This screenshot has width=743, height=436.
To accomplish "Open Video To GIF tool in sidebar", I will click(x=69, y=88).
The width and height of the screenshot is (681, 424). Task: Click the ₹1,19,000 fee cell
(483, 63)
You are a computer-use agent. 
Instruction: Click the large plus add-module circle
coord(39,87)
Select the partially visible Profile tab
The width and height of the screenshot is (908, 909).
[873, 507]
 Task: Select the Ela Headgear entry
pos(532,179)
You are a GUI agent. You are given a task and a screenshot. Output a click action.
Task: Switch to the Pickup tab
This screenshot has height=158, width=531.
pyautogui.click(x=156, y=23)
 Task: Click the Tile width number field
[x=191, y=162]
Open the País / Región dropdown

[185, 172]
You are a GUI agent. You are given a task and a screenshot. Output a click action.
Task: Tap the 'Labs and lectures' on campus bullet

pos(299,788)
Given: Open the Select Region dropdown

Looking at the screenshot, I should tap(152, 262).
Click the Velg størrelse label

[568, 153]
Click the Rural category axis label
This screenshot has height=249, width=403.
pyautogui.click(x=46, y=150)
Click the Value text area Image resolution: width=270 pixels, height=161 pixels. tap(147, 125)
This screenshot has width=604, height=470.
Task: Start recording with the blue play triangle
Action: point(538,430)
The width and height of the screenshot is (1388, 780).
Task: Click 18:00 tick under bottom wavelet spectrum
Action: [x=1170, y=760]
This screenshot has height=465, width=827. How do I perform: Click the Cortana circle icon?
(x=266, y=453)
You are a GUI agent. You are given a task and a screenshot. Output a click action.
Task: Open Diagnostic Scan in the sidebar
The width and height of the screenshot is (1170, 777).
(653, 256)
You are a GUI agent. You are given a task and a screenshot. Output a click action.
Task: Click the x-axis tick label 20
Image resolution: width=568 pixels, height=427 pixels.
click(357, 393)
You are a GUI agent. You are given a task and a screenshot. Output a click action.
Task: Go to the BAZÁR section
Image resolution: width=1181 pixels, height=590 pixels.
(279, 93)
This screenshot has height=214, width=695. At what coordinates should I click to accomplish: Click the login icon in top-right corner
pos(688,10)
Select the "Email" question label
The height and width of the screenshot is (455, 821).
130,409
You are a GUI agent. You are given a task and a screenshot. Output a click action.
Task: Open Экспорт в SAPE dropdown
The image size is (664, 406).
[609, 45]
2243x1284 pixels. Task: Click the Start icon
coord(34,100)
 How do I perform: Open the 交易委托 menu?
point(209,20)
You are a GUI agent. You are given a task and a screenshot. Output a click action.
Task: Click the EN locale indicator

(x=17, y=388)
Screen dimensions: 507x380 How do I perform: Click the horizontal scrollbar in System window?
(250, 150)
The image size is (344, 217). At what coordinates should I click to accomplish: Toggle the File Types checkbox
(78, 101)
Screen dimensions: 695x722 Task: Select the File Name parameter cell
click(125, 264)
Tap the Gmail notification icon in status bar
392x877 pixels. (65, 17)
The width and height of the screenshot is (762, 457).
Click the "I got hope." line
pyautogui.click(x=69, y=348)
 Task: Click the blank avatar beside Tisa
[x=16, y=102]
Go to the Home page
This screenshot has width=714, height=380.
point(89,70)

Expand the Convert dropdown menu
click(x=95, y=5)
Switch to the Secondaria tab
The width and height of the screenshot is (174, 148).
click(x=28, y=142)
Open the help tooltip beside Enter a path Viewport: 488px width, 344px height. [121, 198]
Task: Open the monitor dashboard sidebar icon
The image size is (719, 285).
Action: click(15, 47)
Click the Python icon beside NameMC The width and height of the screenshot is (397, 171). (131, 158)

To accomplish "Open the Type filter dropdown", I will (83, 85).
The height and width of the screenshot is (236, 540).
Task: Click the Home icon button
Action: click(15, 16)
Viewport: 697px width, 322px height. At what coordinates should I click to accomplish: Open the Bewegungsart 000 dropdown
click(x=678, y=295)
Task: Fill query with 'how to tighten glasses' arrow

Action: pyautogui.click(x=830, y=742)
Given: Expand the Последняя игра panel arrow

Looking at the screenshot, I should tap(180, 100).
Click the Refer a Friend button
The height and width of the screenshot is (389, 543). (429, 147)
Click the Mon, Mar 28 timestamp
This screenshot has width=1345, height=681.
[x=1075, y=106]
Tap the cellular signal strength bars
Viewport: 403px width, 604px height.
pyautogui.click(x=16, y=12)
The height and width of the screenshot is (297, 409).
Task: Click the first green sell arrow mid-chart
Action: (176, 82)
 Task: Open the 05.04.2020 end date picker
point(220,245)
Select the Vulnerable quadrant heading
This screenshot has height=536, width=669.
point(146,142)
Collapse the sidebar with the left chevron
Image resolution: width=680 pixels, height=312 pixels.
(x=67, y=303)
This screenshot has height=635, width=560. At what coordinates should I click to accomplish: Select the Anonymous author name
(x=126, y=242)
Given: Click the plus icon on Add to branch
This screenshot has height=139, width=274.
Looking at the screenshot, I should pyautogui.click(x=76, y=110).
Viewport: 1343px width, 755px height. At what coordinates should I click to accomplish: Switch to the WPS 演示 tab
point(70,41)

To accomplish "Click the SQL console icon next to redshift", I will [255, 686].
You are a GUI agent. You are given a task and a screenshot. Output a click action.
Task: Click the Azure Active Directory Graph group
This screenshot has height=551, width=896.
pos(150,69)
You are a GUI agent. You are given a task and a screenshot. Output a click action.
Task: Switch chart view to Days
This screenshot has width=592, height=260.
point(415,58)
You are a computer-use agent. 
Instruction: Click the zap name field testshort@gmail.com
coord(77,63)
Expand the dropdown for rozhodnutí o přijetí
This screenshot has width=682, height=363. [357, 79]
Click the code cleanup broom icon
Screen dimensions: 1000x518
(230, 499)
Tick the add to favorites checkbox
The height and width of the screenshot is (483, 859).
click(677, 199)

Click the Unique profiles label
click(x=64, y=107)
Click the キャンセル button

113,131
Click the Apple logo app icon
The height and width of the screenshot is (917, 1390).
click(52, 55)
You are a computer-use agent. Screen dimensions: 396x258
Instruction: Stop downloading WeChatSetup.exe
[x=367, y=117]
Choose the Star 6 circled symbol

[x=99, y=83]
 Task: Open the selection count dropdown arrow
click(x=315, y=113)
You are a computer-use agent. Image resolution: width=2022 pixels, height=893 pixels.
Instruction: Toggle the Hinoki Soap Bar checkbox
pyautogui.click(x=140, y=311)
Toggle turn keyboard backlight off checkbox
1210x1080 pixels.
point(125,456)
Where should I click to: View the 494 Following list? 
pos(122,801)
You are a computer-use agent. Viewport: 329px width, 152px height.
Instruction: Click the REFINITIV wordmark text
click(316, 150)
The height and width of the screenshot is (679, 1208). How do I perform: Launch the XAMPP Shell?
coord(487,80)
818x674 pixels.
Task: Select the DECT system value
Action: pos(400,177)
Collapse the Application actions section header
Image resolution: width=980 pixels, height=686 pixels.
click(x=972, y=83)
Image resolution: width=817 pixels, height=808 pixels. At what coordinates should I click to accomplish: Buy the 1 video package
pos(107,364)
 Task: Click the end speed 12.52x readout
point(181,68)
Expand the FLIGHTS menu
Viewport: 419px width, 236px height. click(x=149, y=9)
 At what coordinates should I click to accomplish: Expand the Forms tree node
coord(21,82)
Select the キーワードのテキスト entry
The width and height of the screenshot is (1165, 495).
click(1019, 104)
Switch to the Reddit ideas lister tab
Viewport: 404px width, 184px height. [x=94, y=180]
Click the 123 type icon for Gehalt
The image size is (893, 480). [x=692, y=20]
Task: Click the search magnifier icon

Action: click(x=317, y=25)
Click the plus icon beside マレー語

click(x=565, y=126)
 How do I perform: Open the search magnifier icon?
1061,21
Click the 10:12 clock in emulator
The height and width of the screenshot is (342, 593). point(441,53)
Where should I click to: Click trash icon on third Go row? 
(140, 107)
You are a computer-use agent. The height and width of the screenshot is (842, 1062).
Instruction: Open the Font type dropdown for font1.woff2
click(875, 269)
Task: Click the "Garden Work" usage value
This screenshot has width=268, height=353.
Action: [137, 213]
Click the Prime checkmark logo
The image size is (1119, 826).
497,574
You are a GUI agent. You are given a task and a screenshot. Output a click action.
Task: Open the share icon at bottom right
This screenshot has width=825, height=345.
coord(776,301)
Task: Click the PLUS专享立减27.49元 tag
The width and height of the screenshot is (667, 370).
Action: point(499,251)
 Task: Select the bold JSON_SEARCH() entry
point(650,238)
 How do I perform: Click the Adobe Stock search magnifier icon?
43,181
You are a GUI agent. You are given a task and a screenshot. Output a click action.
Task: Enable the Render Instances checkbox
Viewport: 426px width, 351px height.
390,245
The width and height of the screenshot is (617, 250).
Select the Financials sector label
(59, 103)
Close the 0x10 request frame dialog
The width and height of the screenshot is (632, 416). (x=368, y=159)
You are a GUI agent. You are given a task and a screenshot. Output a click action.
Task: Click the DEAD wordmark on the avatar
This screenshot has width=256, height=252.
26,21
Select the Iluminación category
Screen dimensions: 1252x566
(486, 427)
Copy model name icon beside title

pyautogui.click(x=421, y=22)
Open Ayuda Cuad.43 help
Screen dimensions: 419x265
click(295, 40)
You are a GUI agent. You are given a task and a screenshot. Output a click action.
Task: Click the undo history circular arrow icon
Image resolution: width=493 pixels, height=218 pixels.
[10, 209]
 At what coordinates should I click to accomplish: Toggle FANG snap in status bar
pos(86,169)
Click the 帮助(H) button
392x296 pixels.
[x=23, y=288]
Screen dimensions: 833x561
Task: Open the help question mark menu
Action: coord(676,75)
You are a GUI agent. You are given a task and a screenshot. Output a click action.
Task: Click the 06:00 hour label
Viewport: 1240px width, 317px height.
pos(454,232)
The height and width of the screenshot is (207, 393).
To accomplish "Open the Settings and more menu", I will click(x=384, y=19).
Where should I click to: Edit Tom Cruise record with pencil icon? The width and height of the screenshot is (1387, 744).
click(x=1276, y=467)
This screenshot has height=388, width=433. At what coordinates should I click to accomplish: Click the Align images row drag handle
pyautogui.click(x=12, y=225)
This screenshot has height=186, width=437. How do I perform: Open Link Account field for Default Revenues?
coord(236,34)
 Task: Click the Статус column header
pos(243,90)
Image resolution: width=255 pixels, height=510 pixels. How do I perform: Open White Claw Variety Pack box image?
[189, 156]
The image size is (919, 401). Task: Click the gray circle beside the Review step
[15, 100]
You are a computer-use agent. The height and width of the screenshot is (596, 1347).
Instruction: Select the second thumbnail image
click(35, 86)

» **Brief**
Count how many lines in the data contain the word "Collapse". Reply with that number only.

» **Result of this task**
2